If the test for calling a versioned function falls, we set e_next to e->next_caller, then later set e to NULL. That results in using e_next to set e for the next iteration. But e_next was initialized to e->next_caller.

So why not just write the loop increment as e = e->next-caller?



+    {
+      tree resolver_decl;
+      tree idecl;
+      tree decl;
+      gimple *call = e->call_stmt;
+      struct cgraph_node *inode;
+
+      /* Checking if call of function is call of versioned function.
+        Versioned function are not inlined, so there is no need to
+        check for inline.  */
This comment doesn't parse well.  Perhaps:

/* Check if this is a call to a versioned function.  Verisoned
   fucntions are not inlined, so there is no need to check for that.  */


+
+/* If the function in NODE has multiple target attribute with multiple fields,
+   create the appropriate clone for each field.  */
+
+static bool
+expand_target_clones (struct cgraph_node *node)
So this is probably getting a little large. Can we look to refactor it a little? It's not a huge deal and there's certainly code in GCC that is far worse, but it just feels like there's enough going on in this code that there ought to be 2-3 helpers for the larger chunks of work going on inside this code.
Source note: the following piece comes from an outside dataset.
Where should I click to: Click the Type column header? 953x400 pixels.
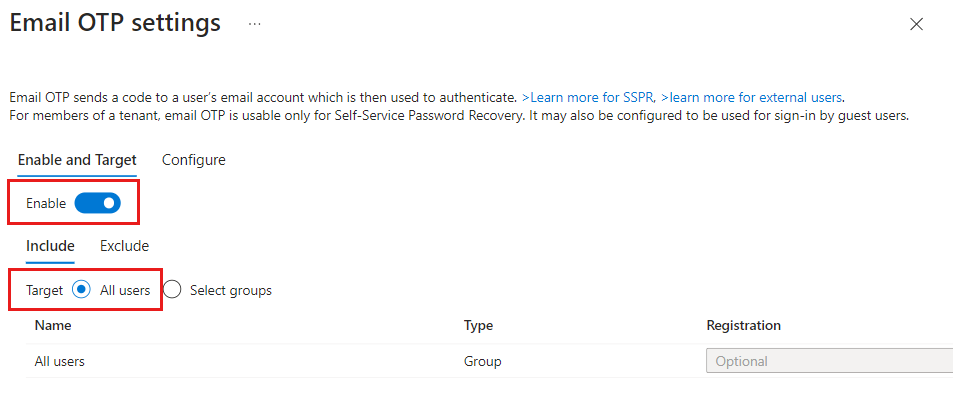(478, 325)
The first is the attribute parsing. The second is creation of the nodes, and the final would be munging the name and attributes on the clones.

I'm slightly concerned with using the pretty printer to build up the new name. Is there precedent for this anywhere else in GCC?
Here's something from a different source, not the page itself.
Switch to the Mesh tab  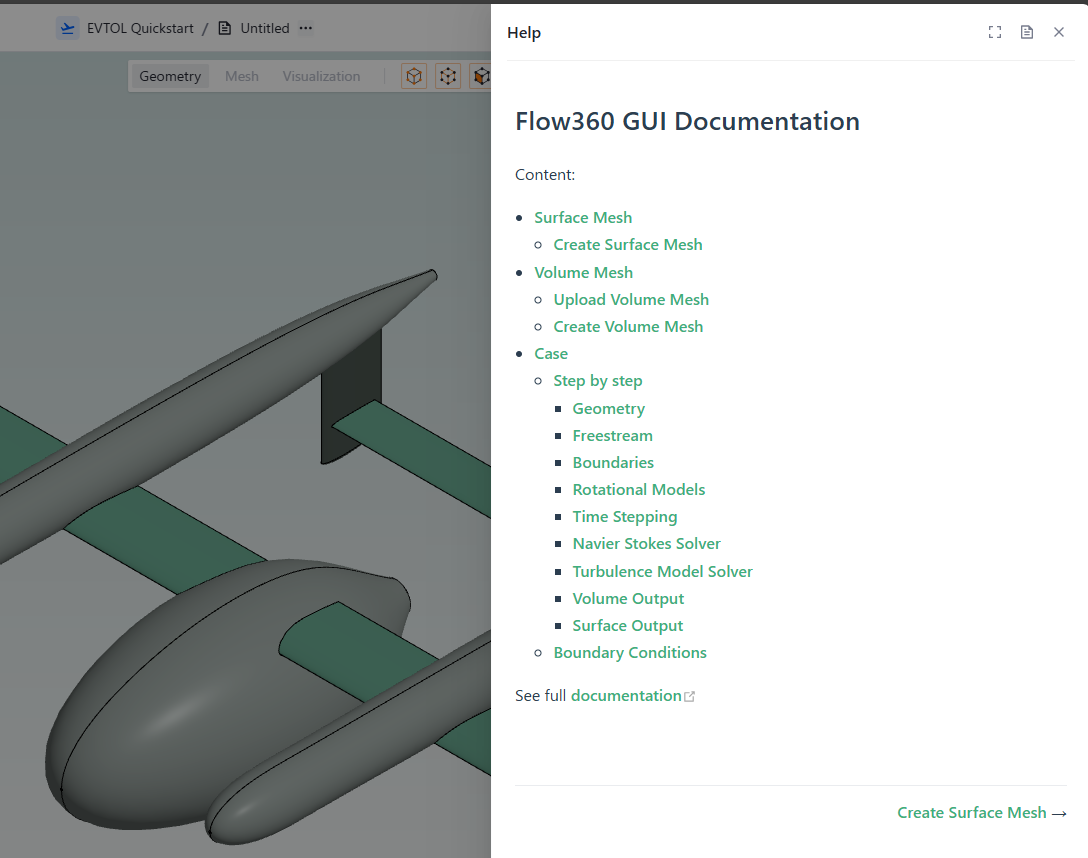pyautogui.click(x=242, y=76)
When creating the munged name, don't you also have to make sure that other symbols that aren't supported for names don't sneak through? I see that you replace = and -, but you'd need to replace any symbol that could possibly be used in an option, but which isn't allowed in a function name at the assembler level. I'd be worried about anything that might possibly be seen as an operator by the assembler, '.', and possibly others.

Also, please double check indentation of that function. In particular the code after the if-then-else (node->definition) looks like it's indented too far.

I think this is pretty close, but does need another iteration. Now that we've moved past the interactions with IPA question and have fairly carefully looked at the rest of the patch, I don't think subsequent reviews will take much time at all.